### What is expected
Write out the records once more, exactly as given.

### Data for analysis
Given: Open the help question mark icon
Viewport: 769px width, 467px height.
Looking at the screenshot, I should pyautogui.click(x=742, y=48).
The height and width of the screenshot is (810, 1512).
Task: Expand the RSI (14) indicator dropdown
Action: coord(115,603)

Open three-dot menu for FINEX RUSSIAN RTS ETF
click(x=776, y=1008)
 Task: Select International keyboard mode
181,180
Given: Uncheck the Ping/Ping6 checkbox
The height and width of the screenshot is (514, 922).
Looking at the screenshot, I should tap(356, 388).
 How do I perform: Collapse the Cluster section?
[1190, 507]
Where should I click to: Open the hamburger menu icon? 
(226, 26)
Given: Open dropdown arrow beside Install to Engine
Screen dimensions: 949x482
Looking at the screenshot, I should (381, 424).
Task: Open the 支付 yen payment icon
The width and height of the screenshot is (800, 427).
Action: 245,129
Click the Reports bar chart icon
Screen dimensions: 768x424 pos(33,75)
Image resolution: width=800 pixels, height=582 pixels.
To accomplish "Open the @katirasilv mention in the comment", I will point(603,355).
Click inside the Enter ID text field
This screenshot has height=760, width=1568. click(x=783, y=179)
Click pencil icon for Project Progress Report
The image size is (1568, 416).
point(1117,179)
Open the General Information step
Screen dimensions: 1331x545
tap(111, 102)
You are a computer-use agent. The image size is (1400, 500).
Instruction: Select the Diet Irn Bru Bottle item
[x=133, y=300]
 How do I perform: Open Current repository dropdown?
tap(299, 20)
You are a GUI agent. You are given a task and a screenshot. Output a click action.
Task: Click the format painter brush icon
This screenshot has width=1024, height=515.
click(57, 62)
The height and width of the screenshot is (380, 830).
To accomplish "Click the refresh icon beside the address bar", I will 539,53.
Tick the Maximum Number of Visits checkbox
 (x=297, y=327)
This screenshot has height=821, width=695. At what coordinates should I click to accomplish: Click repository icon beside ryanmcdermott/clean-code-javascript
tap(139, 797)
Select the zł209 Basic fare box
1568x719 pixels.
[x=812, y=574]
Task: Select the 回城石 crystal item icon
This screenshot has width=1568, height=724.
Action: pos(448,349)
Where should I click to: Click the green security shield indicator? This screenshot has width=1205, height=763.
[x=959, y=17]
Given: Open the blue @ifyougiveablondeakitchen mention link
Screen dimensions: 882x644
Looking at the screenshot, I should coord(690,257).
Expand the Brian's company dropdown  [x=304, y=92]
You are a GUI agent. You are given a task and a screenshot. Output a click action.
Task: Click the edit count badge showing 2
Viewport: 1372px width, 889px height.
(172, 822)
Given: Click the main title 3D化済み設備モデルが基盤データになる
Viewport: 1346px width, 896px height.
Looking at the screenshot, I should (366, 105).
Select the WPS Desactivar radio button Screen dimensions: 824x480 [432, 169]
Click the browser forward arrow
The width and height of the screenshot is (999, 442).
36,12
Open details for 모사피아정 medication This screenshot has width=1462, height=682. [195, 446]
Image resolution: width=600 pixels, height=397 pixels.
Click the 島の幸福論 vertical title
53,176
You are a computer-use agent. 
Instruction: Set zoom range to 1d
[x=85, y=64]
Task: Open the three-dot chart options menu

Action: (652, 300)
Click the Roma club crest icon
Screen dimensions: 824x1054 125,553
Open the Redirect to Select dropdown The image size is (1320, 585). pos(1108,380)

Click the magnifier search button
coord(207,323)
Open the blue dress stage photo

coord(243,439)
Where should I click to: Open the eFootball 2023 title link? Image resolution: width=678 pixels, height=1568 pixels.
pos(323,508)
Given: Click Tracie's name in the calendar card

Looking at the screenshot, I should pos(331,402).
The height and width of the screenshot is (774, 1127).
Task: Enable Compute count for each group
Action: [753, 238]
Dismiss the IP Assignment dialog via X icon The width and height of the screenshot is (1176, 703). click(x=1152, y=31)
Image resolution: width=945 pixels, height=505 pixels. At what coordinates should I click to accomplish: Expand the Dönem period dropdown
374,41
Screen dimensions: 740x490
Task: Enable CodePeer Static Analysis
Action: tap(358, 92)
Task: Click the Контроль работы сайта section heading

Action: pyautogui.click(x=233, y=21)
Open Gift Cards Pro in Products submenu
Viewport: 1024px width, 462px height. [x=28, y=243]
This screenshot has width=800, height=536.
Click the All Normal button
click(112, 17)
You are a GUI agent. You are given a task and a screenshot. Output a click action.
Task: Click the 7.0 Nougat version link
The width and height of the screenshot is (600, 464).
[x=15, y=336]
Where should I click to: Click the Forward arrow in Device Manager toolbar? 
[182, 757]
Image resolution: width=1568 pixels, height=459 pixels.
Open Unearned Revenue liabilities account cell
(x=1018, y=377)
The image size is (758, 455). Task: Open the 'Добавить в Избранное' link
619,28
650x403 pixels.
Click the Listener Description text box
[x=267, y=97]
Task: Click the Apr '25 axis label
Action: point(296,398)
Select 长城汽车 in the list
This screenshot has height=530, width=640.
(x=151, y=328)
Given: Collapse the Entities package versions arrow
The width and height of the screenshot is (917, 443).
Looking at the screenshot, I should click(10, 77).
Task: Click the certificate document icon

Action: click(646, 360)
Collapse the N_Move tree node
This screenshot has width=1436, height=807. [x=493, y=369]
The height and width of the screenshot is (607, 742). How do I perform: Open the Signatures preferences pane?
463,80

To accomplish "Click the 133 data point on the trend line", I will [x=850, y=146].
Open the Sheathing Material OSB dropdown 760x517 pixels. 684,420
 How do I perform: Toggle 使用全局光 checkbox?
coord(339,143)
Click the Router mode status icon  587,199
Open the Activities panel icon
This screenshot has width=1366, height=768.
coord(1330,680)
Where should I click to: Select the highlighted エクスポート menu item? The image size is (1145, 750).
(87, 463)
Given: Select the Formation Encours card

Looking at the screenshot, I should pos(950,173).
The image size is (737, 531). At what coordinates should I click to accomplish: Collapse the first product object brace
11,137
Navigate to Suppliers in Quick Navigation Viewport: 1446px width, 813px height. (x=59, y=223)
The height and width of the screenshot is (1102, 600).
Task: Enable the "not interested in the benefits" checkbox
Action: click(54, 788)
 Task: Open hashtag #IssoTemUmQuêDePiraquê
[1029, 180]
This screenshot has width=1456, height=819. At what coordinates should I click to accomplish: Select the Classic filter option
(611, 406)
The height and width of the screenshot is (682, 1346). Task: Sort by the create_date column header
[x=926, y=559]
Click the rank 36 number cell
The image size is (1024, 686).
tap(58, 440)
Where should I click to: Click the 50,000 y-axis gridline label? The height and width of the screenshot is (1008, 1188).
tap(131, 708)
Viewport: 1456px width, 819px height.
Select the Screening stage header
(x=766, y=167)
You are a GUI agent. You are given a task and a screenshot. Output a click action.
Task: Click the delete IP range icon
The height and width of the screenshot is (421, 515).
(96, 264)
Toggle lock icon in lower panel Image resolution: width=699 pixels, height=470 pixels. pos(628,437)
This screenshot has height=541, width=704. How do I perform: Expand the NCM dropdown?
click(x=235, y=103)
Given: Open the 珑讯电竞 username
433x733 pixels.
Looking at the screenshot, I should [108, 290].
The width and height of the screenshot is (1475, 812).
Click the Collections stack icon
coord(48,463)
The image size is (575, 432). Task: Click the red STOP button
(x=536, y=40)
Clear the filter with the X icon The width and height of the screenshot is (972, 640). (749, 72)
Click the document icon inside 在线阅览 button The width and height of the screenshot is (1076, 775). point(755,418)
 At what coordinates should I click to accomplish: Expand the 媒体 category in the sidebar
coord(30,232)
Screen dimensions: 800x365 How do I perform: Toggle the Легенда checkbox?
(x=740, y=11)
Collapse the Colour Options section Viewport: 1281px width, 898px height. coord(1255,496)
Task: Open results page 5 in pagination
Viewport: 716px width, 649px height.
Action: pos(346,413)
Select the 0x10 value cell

### Result of this task
Given: Open the help question mark icon
Viewport: 769px width, 467px height.
Looking at the screenshot, I should pyautogui.click(x=742, y=48).
The height and width of the screenshot is (810, 1512).
Task: Expand the RSI (14) indicator dropdown
Action: coord(115,603)

Open three-dot menu for FINEX RUSSIAN RTS ETF
click(x=776, y=1008)
 Task: Select International keyboard mode
181,180
Given: Uncheck the Ping/Ping6 checkbox
The height and width of the screenshot is (514, 922).
Looking at the screenshot, I should tap(356, 388).
 How do I perform: Collapse the Cluster section?
[1190, 507]
Where should I click to: Open the hamburger menu icon? 
(226, 26)
Given: Open dropdown arrow beside Install to Engine
Screen dimensions: 949x482
Looking at the screenshot, I should (381, 424).
Task: Open the 支付 yen payment icon
The width and height of the screenshot is (800, 427).
Action: 245,129
Click the Reports bar chart icon
Screen dimensions: 768x424 pos(33,75)
Image resolution: width=800 pixels, height=582 pixels.
To accomplish "Open the @katirasilv mention in the comment", I will point(603,355).
Click inside the Enter ID text field
This screenshot has height=760, width=1568. click(x=783, y=179)
Click pencil icon for Project Progress Report
The image size is (1568, 416).
point(1117,179)
Open the General Information step
Screen dimensions: 1331x545
tap(111, 102)
You are a computer-use agent. The image size is (1400, 500).
Instruction: Select the Diet Irn Bru Bottle item
[x=133, y=300]
 How do I perform: Open Current repository dropdown?
tap(299, 20)
You are a GUI agent. You are given a task and a screenshot. Output a click action.
Task: Click the format painter brush icon
This screenshot has width=1024, height=515.
click(57, 62)
The height and width of the screenshot is (380, 830).
To accomplish "Click the refresh icon beside the address bar", I will 539,53.
Tick the Maximum Number of Visits checkbox
 (x=297, y=327)
This screenshot has height=821, width=695. At what coordinates should I click to accomplish: Click repository icon beside ryanmcdermott/clean-code-javascript
tap(139, 797)
Select the zł209 Basic fare box
1568x719 pixels.
[x=812, y=574]
Task: Select the 回城石 crystal item icon
This screenshot has width=1568, height=724.
Action: pos(448,349)
Where should I click to: Click the green security shield indicator? This screenshot has width=1205, height=763.
[x=959, y=17]
Given: Open the blue @ifyougiveablondeakitchen mention link
Screen dimensions: 882x644
Looking at the screenshot, I should coord(690,257).
Expand the Brian's company dropdown  [x=304, y=92]
You are a GUI agent. You are given a task and a screenshot. Output a click action.
Task: Click the edit count badge showing 2
Viewport: 1372px width, 889px height.
(172, 822)
Given: Click the main title 3D化済み設備モデルが基盤データになる
Viewport: 1346px width, 896px height.
Looking at the screenshot, I should (366, 105).
Select the WPS Desactivar radio button Screen dimensions: 824x480 [432, 169]
Click the browser forward arrow
The width and height of the screenshot is (999, 442).
36,12
Open details for 모사피아정 medication This screenshot has width=1462, height=682. [195, 446]
Image resolution: width=600 pixels, height=397 pixels.
Click the 島の幸福論 vertical title
53,176
You are a computer-use agent. 
Instruction: Set zoom range to 1d
[x=85, y=64]
Task: Open the three-dot chart options menu

Action: (652, 300)
Click the Roma club crest icon
Screen dimensions: 824x1054 125,553
Open the Redirect to Select dropdown The image size is (1320, 585). pos(1108,380)

Click the magnifier search button
coord(207,323)
Open the blue dress stage photo

coord(243,439)
Where should I click to: Open the eFootball 2023 title link? Image resolution: width=678 pixels, height=1568 pixels.
pos(323,508)
Given: Click Tracie's name in the calendar card

Looking at the screenshot, I should pos(331,402).
The height and width of the screenshot is (774, 1127).
Task: Enable Compute count for each group
Action: [753, 238]
Dismiss the IP Assignment dialog via X icon The width and height of the screenshot is (1176, 703). click(x=1152, y=31)
Image resolution: width=945 pixels, height=505 pixels. At what coordinates should I click to accomplish: Expand the Dönem period dropdown
374,41
Screen dimensions: 740x490
Task: Enable CodePeer Static Analysis
Action: tap(358, 92)
Task: Click the Контроль работы сайта section heading

Action: pyautogui.click(x=233, y=21)
Open Gift Cards Pro in Products submenu
Viewport: 1024px width, 462px height. [x=28, y=243]
This screenshot has width=800, height=536.
Click the All Normal button
click(112, 17)
You are a GUI agent. You are given a task and a screenshot. Output a click action.
Task: Click the 7.0 Nougat version link
The width and height of the screenshot is (600, 464).
[x=15, y=336]
Where should I click to: Click the Forward arrow in Device Manager toolbar? 
[182, 757]
Image resolution: width=1568 pixels, height=459 pixels.
Open Unearned Revenue liabilities account cell
(x=1018, y=377)
The image size is (758, 455). Task: Open the 'Добавить в Избранное' link
619,28
650x403 pixels.
Click the Listener Description text box
[x=267, y=97]
Task: Click the Apr '25 axis label
Action: point(296,398)
Select 长城汽车 in the list
This screenshot has height=530, width=640.
(x=151, y=328)
Given: Collapse the Entities package versions arrow
The width and height of the screenshot is (917, 443).
Looking at the screenshot, I should click(10, 77).
Task: Click the certificate document icon

Action: click(646, 360)
Collapse the N_Move tree node
This screenshot has width=1436, height=807. [x=493, y=369]
The height and width of the screenshot is (607, 742). How do I perform: Open the Signatures preferences pane?
463,80

To accomplish "Click the 133 data point on the trend line", I will [x=850, y=146].
Open the Sheathing Material OSB dropdown 760x517 pixels. 684,420
 How do I perform: Toggle 使用全局光 checkbox?
coord(339,143)
Click the Router mode status icon  587,199
Open the Activities panel icon
This screenshot has width=1366, height=768.
coord(1330,680)
Where should I click to: Select the highlighted エクスポート menu item? The image size is (1145, 750).
(87, 463)
Given: Select the Formation Encours card

Looking at the screenshot, I should pos(950,173).
The image size is (737, 531). At what coordinates should I click to accomplish: Collapse the first product object brace
11,137
Navigate to Suppliers in Quick Navigation Viewport: 1446px width, 813px height. (x=59, y=223)
The height and width of the screenshot is (1102, 600).
Task: Enable the "not interested in the benefits" checkbox
Action: click(54, 788)
 Task: Open hashtag #IssoTemUmQuêDePiraquê
[1029, 180]
This screenshot has width=1456, height=819. At what coordinates should I click to accomplish: Select the Classic filter option
(611, 406)
The height and width of the screenshot is (682, 1346). Task: Sort by the create_date column header
[x=926, y=559]
Click the rank 36 number cell
The image size is (1024, 686).
tap(58, 440)
Where should I click to: Click the 50,000 y-axis gridline label? The height and width of the screenshot is (1008, 1188).
tap(131, 708)
Viewport: 1456px width, 819px height.
Select the Screening stage header
(x=766, y=167)
You are a GUI agent. You are given a task and a screenshot. Output a click action.
Task: Click the delete IP range icon
The height and width of the screenshot is (421, 515).
(96, 264)
Toggle lock icon in lower panel Image resolution: width=699 pixels, height=470 pixels. pos(628,437)
This screenshot has height=541, width=704. How do I perform: Expand the NCM dropdown?
click(x=235, y=103)
Given: Open the 珑讯电竞 username
433x733 pixels.
Looking at the screenshot, I should [108, 290].
The width and height of the screenshot is (1475, 812).
Click the Collections stack icon
coord(48,463)
The image size is (575, 432). Task: Click the red STOP button
(x=536, y=40)
Clear the filter with the X icon The width and height of the screenshot is (972, 640). (749, 72)
Click the document icon inside 在线阅览 button The width and height of the screenshot is (1076, 775). point(755,418)
 At what coordinates should I click to accomplish: Expand the 媒体 category in the sidebar
coord(30,232)
Screen dimensions: 800x365 How do I perform: Toggle the Легенда checkbox?
(x=740, y=11)
Collapse the Colour Options section Viewport: 1281px width, 898px height. coord(1255,496)
Task: Open results page 5 in pagination
Viewport: 716px width, 649px height.
Action: pos(346,413)
Select the 0x10 value cell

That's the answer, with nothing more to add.